## TEXT EXTRACT
################

There’s a simple answer to your question in philosophical logic, more specifically the logic of identity statements. You are not identical to the stuff that makes you up. Your identity, as a spatio-temporal ‘continuant’ (to use the technical term) is determined by the conditions under which you are you, and not atoms scattered around the universe waiting to be you, or a pile of ash in a crematorium which was once you.

This begs so many questions, I hardly know where to start. Is the universe very old? Are the particles that compose you very old? Compared to what? Your age? Older, yes, but the number (in years, say) is irrelevant. Just as it is irrelevant how large the universe is in miles or kilometres, or ‘light years’ (to use another technical term). We have to get rid of our naive anthropomorphic way of looking at things, where we stand amazed at the sheer immensity of the universe — a claim which handwaving boffins on YouTube or TV shows love to repeat ad nauseam. The claim is empty, meaningless in any absolute sense.

You are not incredibly young or incredibly small. You are simply the age and size that you are, as is every other physical entity in the universe. How everything works is the interesting part, the laws of nature, the actual process of scientific discovery. That’s something truly to be amazed by: that we are capable of gaining any knowledge at all of ourselves or the universe.

However, there is a bigger question still waiting to be answered, a question for metaphysics rather than for science.

According to science, you are just stuff, formed into a shape or system of interacting components that maintains its functionality over a given temporal period, say, ‘three score and ten years’, or more if you stay healthy. When you say, ‘I exist’, your statement is true if, and only if, that physical system is set up to work in the way that a human body does, in the surrounding physical environment in which it performs its various functions — like thinking about the size of the universe or submitting questions to Ask a Philosopher, or eating or sleeping etc.

################

## DATA SUPPLIED
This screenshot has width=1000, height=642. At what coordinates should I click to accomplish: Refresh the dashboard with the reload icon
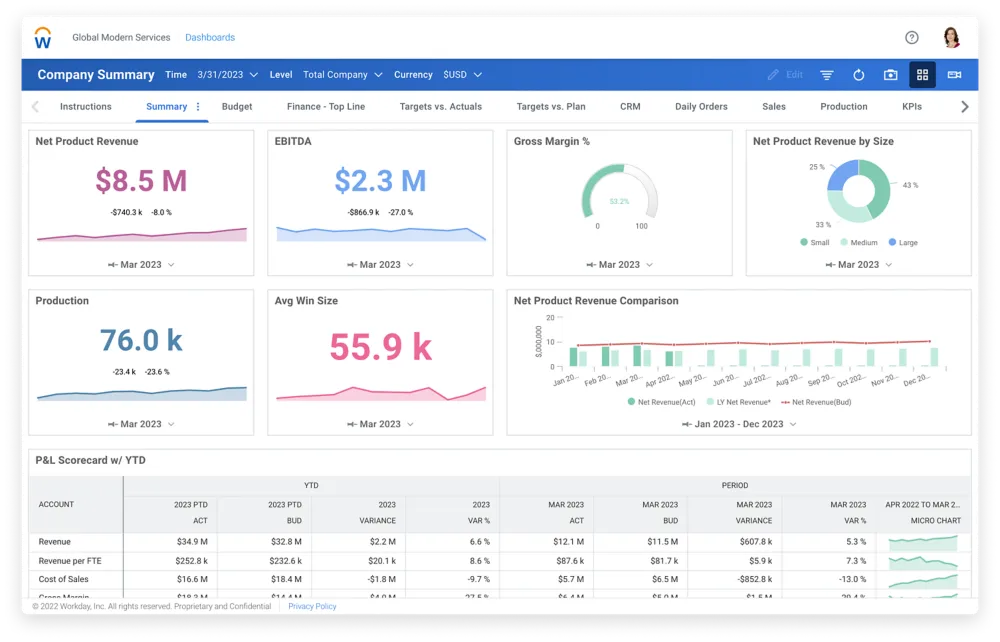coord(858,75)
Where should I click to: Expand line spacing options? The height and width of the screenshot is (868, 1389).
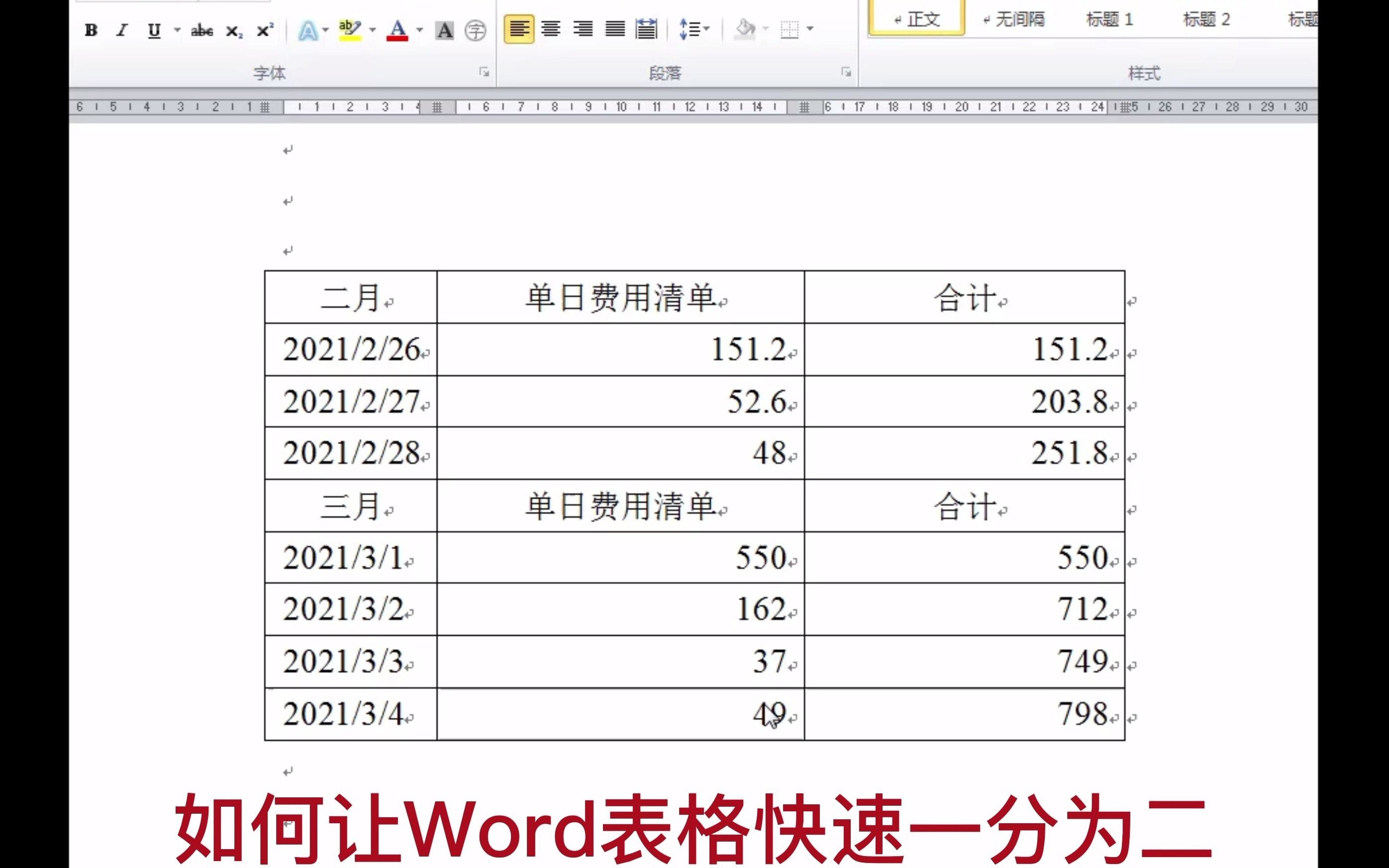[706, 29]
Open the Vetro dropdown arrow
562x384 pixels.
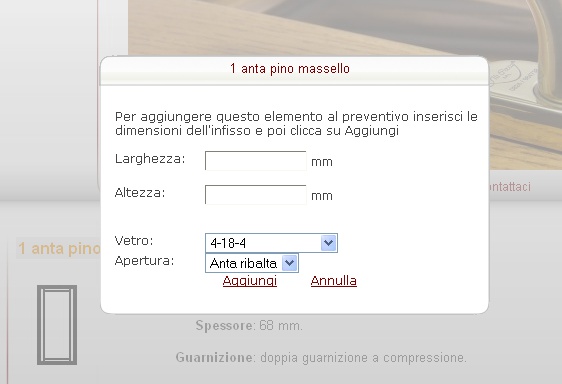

################

## CHALLENGES
a) In the three rows above, swap "screenshot" for "screen capture" and reproduce them otherwise unchanged. Leave the pictures out.
b) Carry on the passage about personal identity and the age and size of the universe from where it stops.

## RESULTS OF THE EXERCISE
a)
This screen capture has width=1000, height=642. At what coordinates should I click to accomplish: Refresh the dashboard with the reload icon
coord(858,75)
Where should I click to: Expand line spacing options? The height and width of the screen capture is (868, 1389).
[706, 29]
Open the Vetro dropdown arrow
562x384 pixels.

b)
I once believed this, but I no longer do. The claim doesn’t make sense.

Speaking for myself (the very same applies to you, and any other human being) I know, as an absolute fact, that I might not have existed. My existence is contingent, not necessary. But contingent on what? On the existence of a ‘physical system set up to work in the way that it does, etc. etc.’? Surely not. The physical system known as GK might have existed, in another possible world otherwise identical to the actual world, although I did not. The ‘GK’ in the identical alternative universe is an existing entity, just as I am an existing entity, but he is not I — even though we perform the same actions, think or write or speak the same words.

I don’t even know whether the entity I refer to as ‘I’ is the same age as my functioning physical body. Maybe a new ‘I’ comes into existence every time I wake up in the morning. Or maybe more frequently than that. Or maybe (as in Vedanta Hinduism) every living human being is one and the same ‘I” (only not realizing this, because we live in a permanent illusion of being separate ‘I’s). I don’t have an answer to this metaphysical conundrum, or even a notion of how one would settle the question one way or another. That realization leaves one simply awestruck. Maybe we will never know.

Regardless of that, if my argument is right then physicalism is false and A.I. is dead in the water. There’s more on this in my recent article for Philosophy Pathways, if you’re interested.

Aristotle on reason and emotion

Kassidy asked:

Aristotle argues that reason should rule our soul (i.e. our mind). In other words, our ability to reason should monitor our emotional responses and keep the pursuit of satisfying our desires in check. Is he essentially right?

Answer by Geoffrey Klempner

This is a typical instructor’s question. I imagine that your instructor already has in mind the kinds of answers they are likely to receive, for or against the proposition that ‘reason should rule our soul’. But I think it is selling Aristotle short and I’ll explain why.

The question asks us to consider a person whose emotional responses are ‘monitored by reason’ at all times. That’s not a particularly inviting prospect. But then comes the qualifying word, ‘essentially’. This is supposed to make the pill easier to swallow. So we’re not talking about a person who is uptight and over-controlled — or controlling — but rather a man (or woman, although Aristotle doesn’t really consider women as a species) who has the practical wisdom or sophrosune (usually translated by our rather pallid word ‘temperance’) to reflect on his or her actions and emotional responses, interrogate them, seeking all the time to improve one’s performance as a rational agent.

Isn’t this what we should do? Well, again the thought comes that you wouldn’t really like such an individual, someone who ultimately sees himself or herself as pursuing the path of self-perfection as an actor on the stage of human life. There seems something fundamentally dishonest about such a person. Every action, every line of dialogue is honed and refined by rational reflection. To what purpose? You might well ask.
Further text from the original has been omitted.